• _TASK DIRECTIONS_: Echo each of these rows exactly as they stand, leaving out the pictures.

Word and item position data
※ ※ ※

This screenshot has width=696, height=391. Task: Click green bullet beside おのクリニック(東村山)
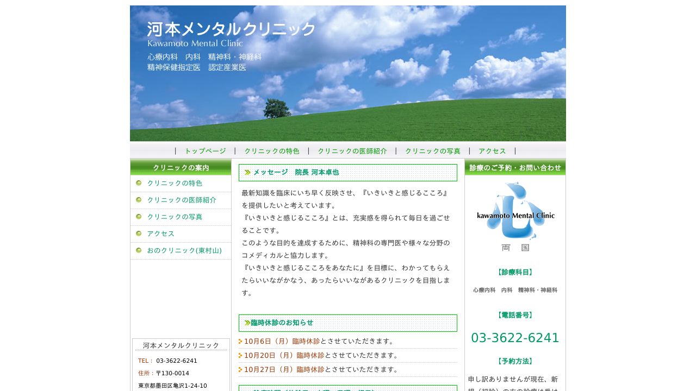(x=139, y=250)
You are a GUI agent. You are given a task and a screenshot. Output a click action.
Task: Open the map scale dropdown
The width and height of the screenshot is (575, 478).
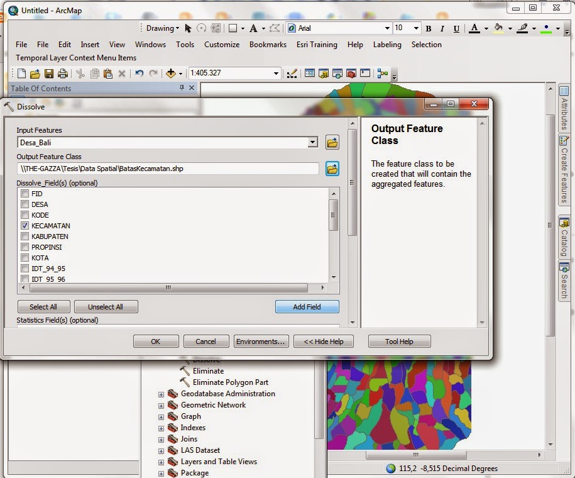(x=277, y=74)
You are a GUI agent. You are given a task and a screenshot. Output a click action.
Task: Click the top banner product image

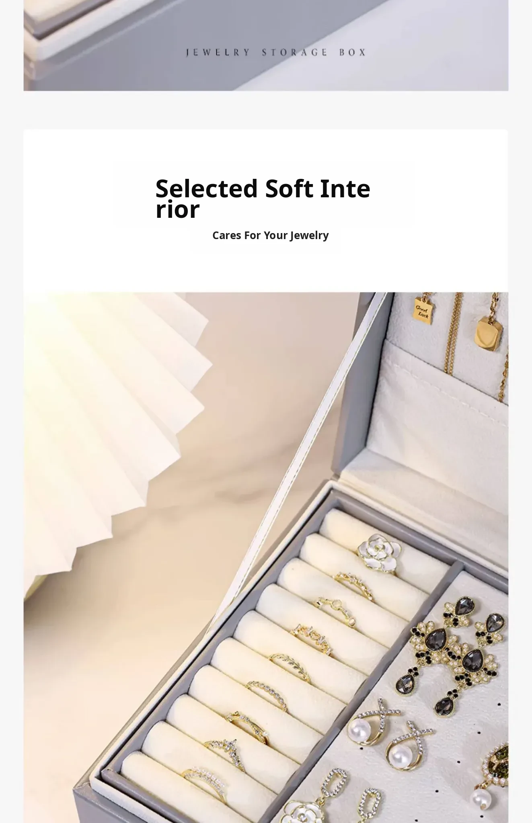[x=266, y=45]
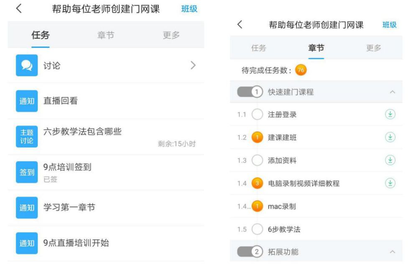This screenshot has height=272, width=418.
Task: Open the 学习第一章节 notice
Action: pos(69,207)
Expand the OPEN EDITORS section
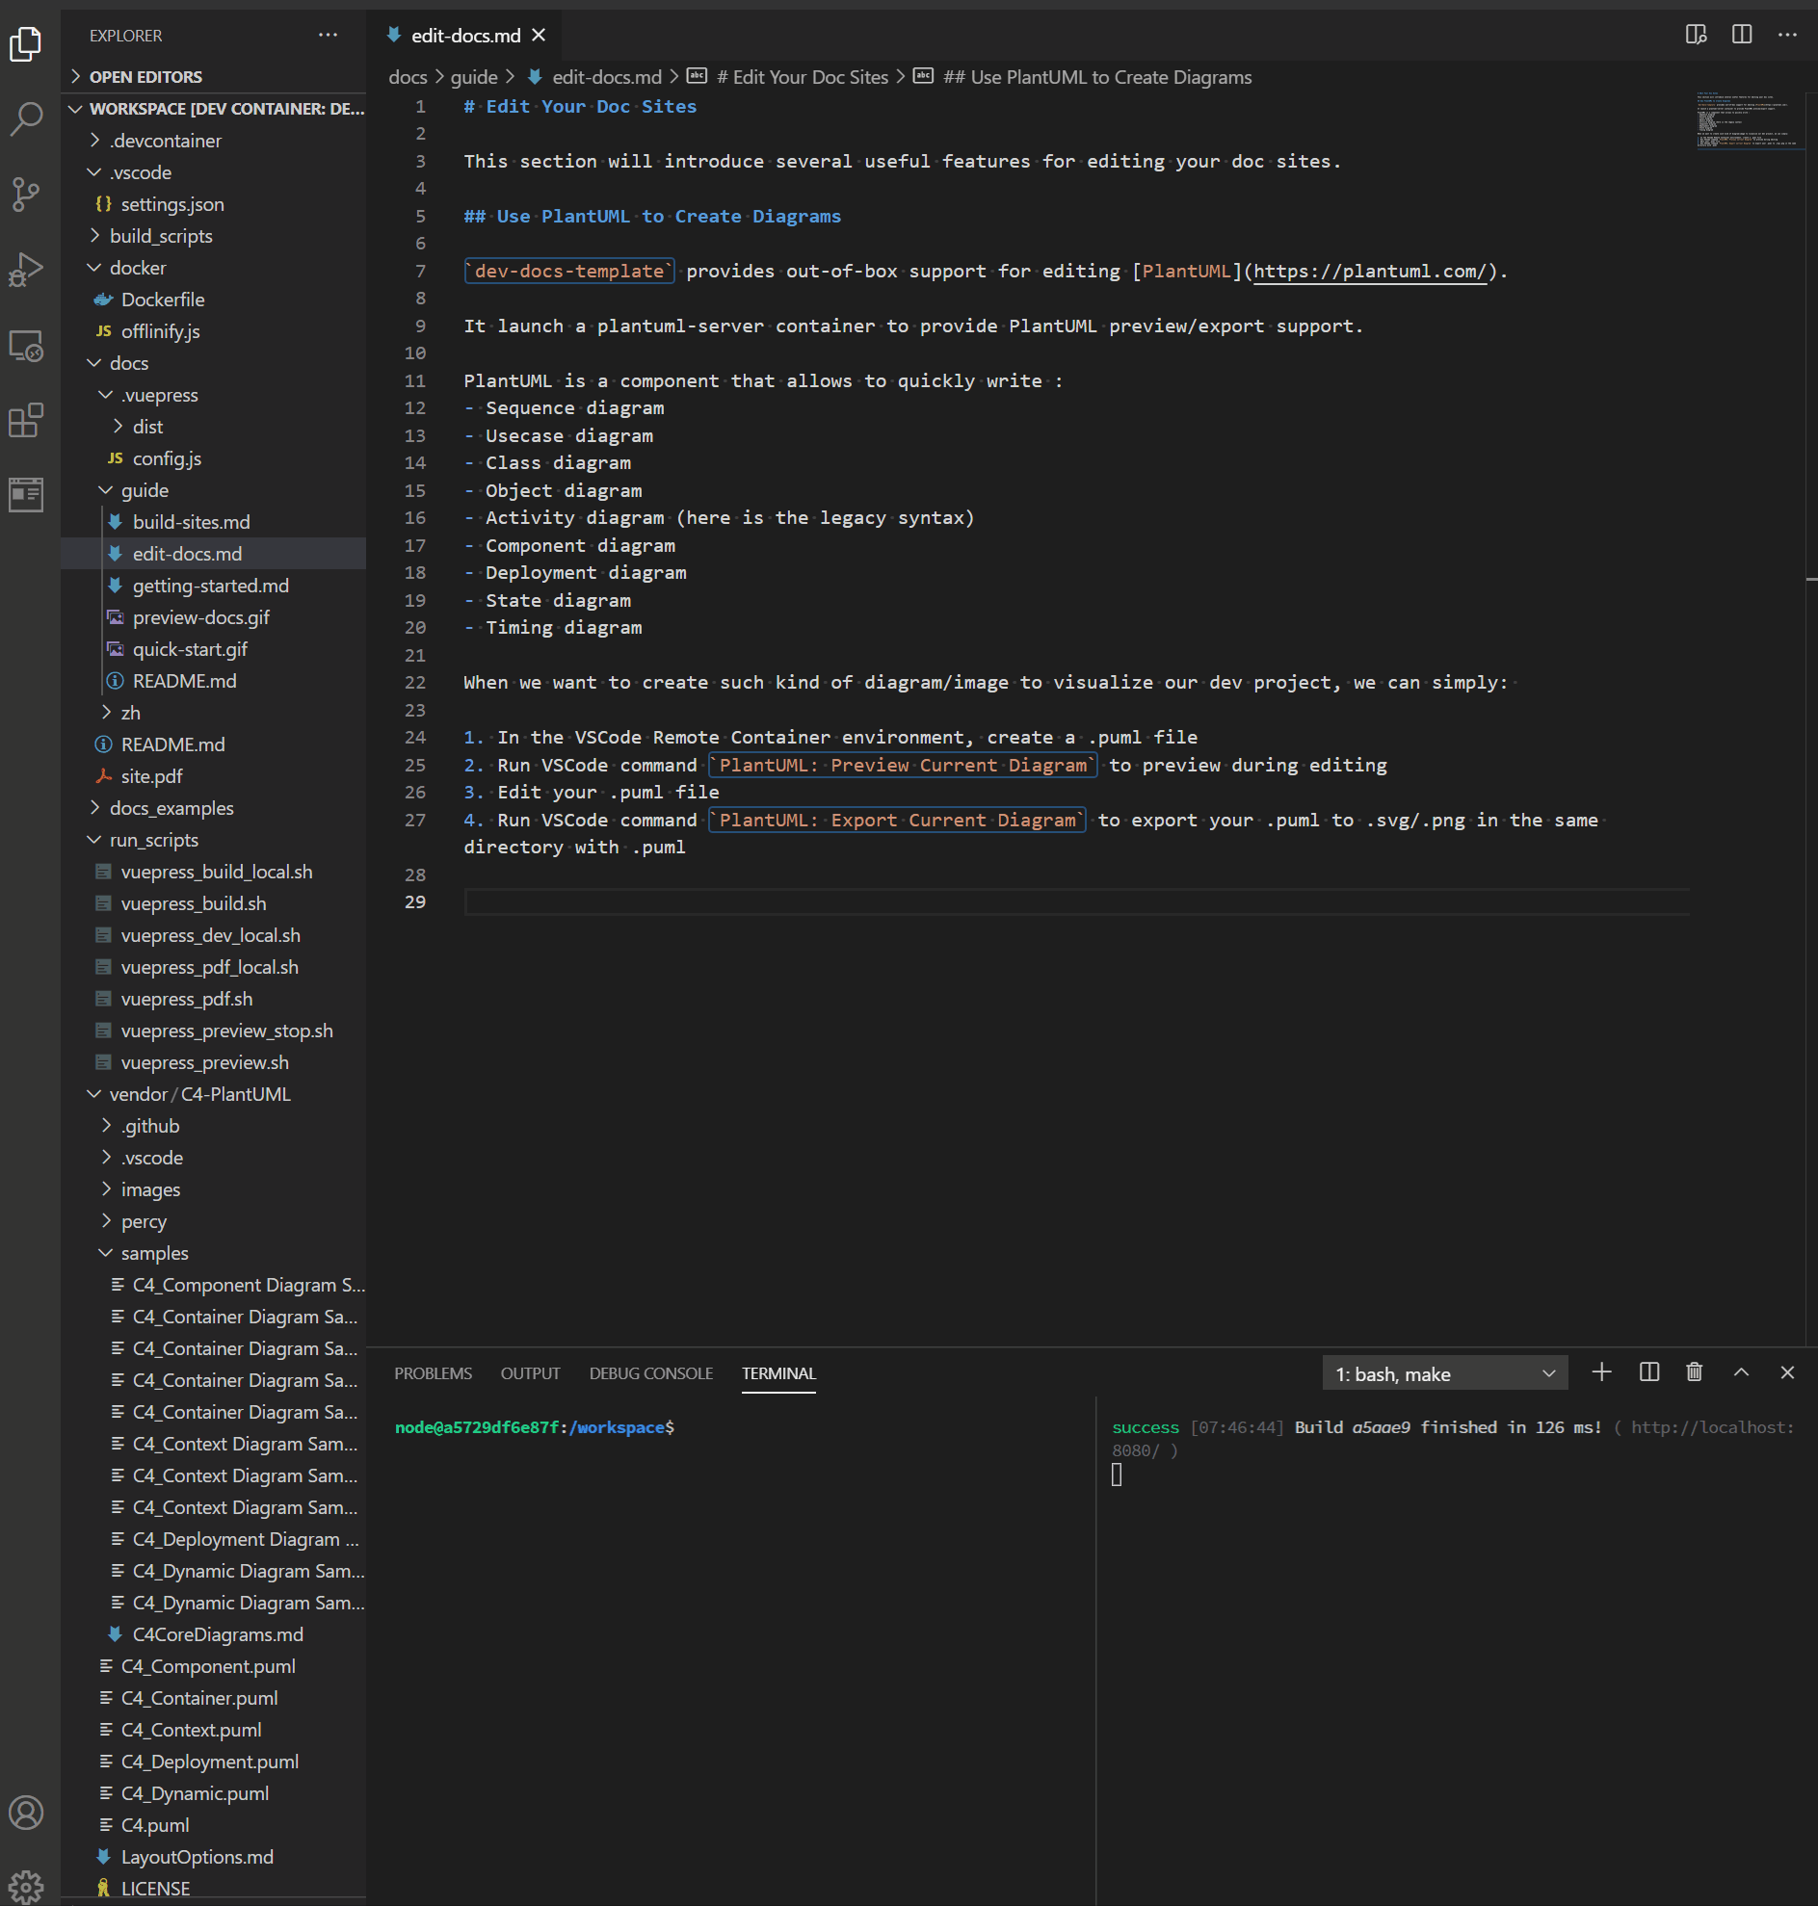 click(145, 77)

※ ※ ※

• _COMPLETE ANSWER_:
This screenshot has width=696, height=391. Task: Click green bullet beside おのクリニック(東村山)
(x=139, y=250)
You are a GUI agent. You are given a task and a screenshot. Output a click action.
Task: Open the map scale dropdown
The width and height of the screenshot is (575, 478).
(x=277, y=74)
You are a GUI agent. You are given a task and a screenshot. Output a click action.
Task: Click the top banner product image

[x=266, y=45]
This screenshot has height=272, width=418.
Task: Open the 学习第一章节 notice
Action: pos(69,207)
Expand the OPEN EDITORS section
 click(145, 77)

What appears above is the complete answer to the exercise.